• INPUT:
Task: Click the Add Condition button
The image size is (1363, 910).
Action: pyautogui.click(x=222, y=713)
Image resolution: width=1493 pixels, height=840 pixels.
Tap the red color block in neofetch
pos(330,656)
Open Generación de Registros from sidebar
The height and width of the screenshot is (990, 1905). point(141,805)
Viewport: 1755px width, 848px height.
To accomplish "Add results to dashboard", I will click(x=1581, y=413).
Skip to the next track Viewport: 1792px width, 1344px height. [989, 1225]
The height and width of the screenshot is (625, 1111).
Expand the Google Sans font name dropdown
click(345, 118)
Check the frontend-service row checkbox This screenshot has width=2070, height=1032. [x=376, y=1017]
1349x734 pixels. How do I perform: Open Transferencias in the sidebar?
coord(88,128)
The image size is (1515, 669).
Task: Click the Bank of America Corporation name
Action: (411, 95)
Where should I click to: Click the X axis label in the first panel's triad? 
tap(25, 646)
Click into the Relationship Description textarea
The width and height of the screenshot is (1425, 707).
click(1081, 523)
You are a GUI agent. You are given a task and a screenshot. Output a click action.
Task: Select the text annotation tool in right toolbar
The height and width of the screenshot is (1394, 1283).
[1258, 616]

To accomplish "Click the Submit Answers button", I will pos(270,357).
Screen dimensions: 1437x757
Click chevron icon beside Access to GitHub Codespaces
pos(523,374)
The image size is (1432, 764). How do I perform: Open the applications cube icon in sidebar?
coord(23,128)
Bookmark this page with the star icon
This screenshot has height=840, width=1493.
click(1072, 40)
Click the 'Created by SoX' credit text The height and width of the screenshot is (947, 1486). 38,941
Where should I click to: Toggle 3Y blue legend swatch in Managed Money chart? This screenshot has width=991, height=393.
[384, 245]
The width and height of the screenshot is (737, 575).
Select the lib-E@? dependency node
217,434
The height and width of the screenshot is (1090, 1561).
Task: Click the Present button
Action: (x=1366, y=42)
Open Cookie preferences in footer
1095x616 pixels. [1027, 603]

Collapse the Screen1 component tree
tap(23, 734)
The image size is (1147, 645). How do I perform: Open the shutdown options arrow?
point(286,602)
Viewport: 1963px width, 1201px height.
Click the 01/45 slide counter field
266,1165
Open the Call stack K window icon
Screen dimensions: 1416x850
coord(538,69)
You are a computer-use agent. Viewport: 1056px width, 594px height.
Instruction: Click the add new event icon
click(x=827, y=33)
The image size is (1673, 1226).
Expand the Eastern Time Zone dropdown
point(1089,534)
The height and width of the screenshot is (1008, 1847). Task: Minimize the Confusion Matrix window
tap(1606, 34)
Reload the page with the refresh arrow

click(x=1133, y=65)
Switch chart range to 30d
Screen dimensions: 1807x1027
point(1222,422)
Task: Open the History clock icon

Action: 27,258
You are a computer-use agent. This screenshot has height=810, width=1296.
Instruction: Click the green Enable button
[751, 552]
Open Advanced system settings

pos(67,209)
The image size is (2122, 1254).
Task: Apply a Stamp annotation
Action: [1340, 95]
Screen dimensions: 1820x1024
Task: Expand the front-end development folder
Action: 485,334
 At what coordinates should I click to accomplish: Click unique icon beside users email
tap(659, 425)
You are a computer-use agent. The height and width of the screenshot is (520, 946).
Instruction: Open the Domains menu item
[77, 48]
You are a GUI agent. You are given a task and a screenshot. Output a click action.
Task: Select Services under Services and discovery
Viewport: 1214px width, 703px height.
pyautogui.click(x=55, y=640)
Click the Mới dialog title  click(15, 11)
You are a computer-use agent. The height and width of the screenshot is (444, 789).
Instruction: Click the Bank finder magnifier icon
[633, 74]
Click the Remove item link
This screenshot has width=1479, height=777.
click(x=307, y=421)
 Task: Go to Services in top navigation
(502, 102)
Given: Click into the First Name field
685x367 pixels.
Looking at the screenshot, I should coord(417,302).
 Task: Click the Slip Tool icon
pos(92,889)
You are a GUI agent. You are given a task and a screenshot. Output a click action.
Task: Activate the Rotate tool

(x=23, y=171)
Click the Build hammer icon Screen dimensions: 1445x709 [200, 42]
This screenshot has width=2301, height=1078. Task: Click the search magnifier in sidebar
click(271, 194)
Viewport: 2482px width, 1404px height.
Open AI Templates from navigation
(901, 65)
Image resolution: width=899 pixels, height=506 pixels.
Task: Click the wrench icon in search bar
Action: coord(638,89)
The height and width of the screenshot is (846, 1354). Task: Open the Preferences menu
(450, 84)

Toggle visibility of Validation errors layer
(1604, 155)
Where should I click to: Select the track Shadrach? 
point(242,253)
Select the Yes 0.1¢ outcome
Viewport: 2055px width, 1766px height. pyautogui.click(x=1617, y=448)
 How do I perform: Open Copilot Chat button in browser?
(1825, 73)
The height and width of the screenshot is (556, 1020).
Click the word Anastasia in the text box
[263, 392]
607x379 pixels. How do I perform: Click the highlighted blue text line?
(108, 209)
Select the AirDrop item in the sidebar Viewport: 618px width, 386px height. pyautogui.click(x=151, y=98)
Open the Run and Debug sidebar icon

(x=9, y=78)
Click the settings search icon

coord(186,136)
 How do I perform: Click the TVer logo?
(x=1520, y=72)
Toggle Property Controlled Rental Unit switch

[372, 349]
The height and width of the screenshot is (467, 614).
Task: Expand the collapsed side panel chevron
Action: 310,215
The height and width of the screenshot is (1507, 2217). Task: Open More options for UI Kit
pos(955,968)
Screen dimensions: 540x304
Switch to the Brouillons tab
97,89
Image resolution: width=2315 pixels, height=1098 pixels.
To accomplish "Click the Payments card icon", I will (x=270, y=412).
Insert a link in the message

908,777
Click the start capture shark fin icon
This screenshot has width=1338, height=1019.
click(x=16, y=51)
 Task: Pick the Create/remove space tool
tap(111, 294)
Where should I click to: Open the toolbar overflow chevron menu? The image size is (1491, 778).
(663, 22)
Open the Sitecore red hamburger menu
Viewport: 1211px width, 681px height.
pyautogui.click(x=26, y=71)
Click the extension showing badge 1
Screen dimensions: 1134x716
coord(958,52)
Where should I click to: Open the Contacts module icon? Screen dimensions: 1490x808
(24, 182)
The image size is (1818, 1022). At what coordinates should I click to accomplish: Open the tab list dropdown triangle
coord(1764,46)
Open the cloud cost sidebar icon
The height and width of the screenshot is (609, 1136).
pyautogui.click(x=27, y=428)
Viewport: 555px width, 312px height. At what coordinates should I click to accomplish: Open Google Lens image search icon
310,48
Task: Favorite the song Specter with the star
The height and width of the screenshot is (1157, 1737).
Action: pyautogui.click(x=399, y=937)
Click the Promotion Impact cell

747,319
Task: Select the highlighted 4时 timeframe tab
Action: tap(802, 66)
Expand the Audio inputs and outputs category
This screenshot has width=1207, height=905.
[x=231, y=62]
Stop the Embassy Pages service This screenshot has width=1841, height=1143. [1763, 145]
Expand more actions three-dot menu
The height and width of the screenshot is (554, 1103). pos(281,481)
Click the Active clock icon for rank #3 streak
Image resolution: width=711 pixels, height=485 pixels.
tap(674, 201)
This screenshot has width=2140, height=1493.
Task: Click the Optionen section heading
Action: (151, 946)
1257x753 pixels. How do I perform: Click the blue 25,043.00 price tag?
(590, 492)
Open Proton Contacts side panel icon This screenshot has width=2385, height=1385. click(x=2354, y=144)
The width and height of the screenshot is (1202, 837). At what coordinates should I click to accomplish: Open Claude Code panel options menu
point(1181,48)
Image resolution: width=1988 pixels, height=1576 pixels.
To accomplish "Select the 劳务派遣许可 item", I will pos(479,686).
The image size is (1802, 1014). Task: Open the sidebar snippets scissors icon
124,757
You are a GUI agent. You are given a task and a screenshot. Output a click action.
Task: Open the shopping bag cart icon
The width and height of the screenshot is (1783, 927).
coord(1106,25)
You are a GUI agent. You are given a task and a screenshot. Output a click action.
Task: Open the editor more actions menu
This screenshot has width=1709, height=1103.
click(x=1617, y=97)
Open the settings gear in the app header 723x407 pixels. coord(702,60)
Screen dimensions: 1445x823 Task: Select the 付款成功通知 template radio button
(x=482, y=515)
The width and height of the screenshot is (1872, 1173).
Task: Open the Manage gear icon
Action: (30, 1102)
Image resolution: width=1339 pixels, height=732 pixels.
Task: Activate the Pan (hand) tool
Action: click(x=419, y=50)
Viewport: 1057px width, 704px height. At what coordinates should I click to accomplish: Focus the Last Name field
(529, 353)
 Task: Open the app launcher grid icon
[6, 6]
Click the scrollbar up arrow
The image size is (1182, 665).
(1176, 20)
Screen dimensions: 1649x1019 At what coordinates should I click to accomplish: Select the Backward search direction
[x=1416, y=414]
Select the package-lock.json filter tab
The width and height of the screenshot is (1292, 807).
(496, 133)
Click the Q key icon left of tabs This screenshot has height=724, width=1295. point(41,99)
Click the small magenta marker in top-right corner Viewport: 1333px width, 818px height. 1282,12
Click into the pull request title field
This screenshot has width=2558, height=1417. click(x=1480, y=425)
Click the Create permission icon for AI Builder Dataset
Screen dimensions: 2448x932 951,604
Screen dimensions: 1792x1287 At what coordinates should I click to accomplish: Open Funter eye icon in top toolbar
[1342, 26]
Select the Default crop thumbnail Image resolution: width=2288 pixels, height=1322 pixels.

• DIRECTIONS:
When a line in the listing includes the word "right", report that line in full.

• WORKED SOLUTION:
Task: Select the text annotation tool in right toolbar
Click the small magenta marker in top-right corner Viewport: 1333px width, 818px height. 1282,12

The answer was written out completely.